II. – Au plus tard six mois après la fin de l’expérimentation de ce dispositif, le Gouvernement remet un rapport sur l’opportunité et la possibilité de prolonger ce dispositif sur l’ensemble du territoire.
III. – Un décret précise les modalités de mise en place de cette expérimentation. La liste des territoires participant à l’expérimentation est fixée par un arrêté conjoint du ministre chargé de la santé et du ministre chargé des collectivités territoriales.
Article 5
Le second alinéa de l’article L. 544‑2 du code de la sécurité sociale est ainsi modifié :
1° À la fin de la deuxième phrase, les mots : « inferieure à six mois ni supérieure à un an » sont remplacés par les mots : « supérieure à quatorze mois » ;
2° À la dernière phrase, les mots : « un an » sont remplacés par les mots : « quatorze mois ».
Article 6
I. – Après l’article L. 544‑1 du code de la sécurité sociale, il est inséré un article L. 544‑1‑1 ainsi rédigé :
« Art. L. 544‑1‑1. – Par dérogation à l’article L. 544‑1, sous réserve des cas prévus à l’article L.373‑2‑9 du code civil, le bénéficiaire de l’allocation journalière est celui des deux parents qu’ils désignent d’un commun accord. À défaut d’accord sur la désignation d’un allocataire unique, chacun des deux parents peut se voir reconnaître la qualité d’allocataire au prorata du temps de garde :
« 1° Lorsque les deux parents en ont fait la demande conjointe ;
« 2° Lorsque les deux parents n’ont ni désigné un allocataire unique, ni fait une demande conjointe de partage. »

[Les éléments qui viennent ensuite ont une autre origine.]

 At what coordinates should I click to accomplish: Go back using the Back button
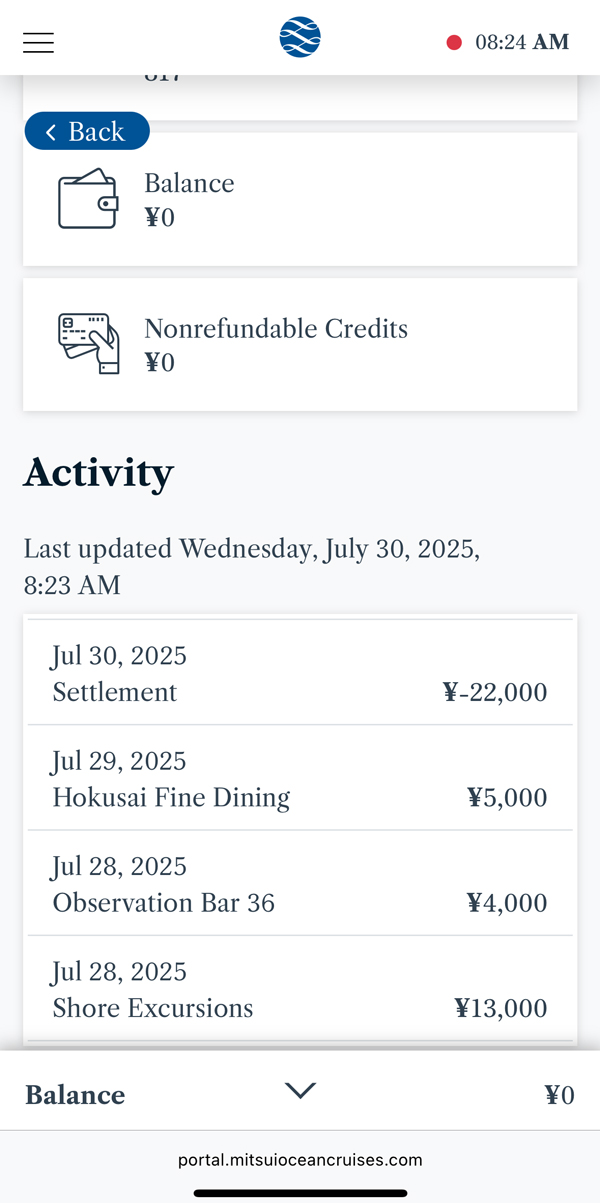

II. – Un décret en Conseil d’État fixe les conditions d’application du présent article.
Article 7
Au I de l’article 1391 du code général des impôts, après le mot : « ans » sont insérés les mots : « ou ayant à charge un enfant atteint d’une affection grave telle que mentionnée à l’article D. 322‑1 du code de la sécurité sociale ».
Article 8
Les gestionnaires de parcs de stationnement d’établissements de santé disposant d’une délégation de service public garantissent la gratuité du stationnement, et ce pour la durée de l’hospitalisation, aux personnes ayant à charge un enfant atteint d’une affection grave telle que mentionnée à l’article D. 322‑1 du code de la sécurité sociale.
Article 9
I. – Le reste à charge zéro s’applique systématiquement aux prescriptions établies par un professionnel de santé dans le cadre du parcours de soin pour les enfants atteints d’une affection grave telle que mentionnée à l’article D. 322‑1 du code de la sécurité sociale, dès lors qu’il s’agit d’une prescription établie par un médecin dans le cadre du parcours de soin de l’enfant.

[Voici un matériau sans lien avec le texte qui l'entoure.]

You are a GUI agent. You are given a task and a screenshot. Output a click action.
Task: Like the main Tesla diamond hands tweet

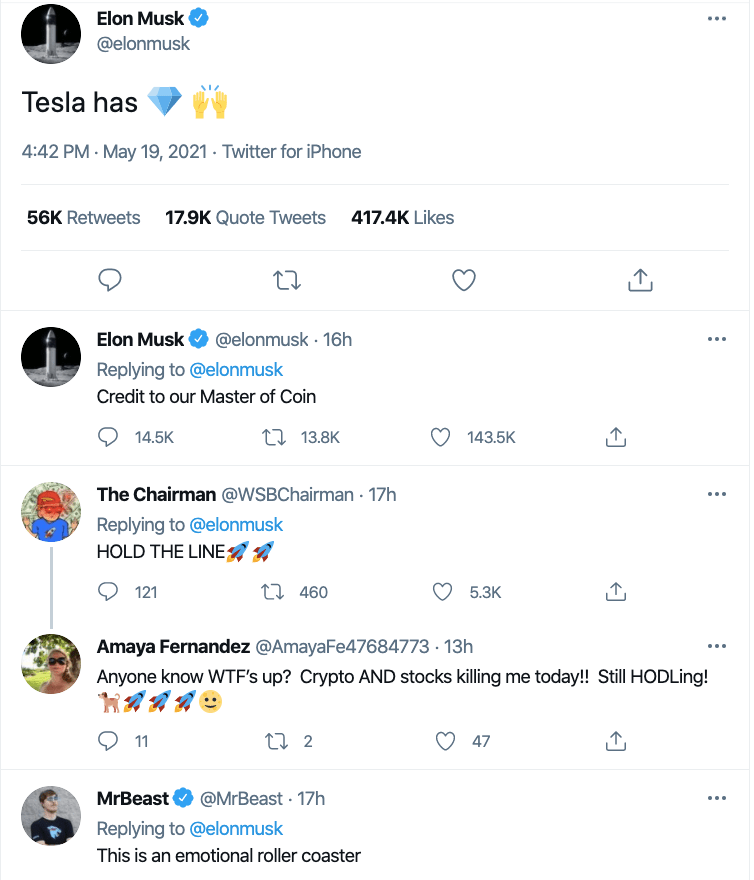[x=464, y=281]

II. – Un décret précise les modalités d’application du reste à charge zéro concernant les enfants atteints de maladies graves.
Article 10
I. – La charge pour l’État est compensée à due concurrence par la création d’une taxe additionnelle à l’accise sur les tabacs prévue au chapitre IV du titre Ier du livre III du code des impositions sur les biens et services.
II. – La perte de recettes pour les collectivités territoriales est compensée à due concurrence par la majoration de la dotation globale de fonctionnement et, corrélativement pour l’État, par la création d’une taxe additionnelle à l’accise sur les tabacs prévue au chapitre IV du titre Ier du livre III du code des impositions sur les biens et services.
III. – La charge pour les organismes de sécurité́ sociale est compensée à due concurrence par la majoration de l’accise sur les tabacs prévue au chapitre IV du titre Ier du livre III du code des impositions sur les biens et services.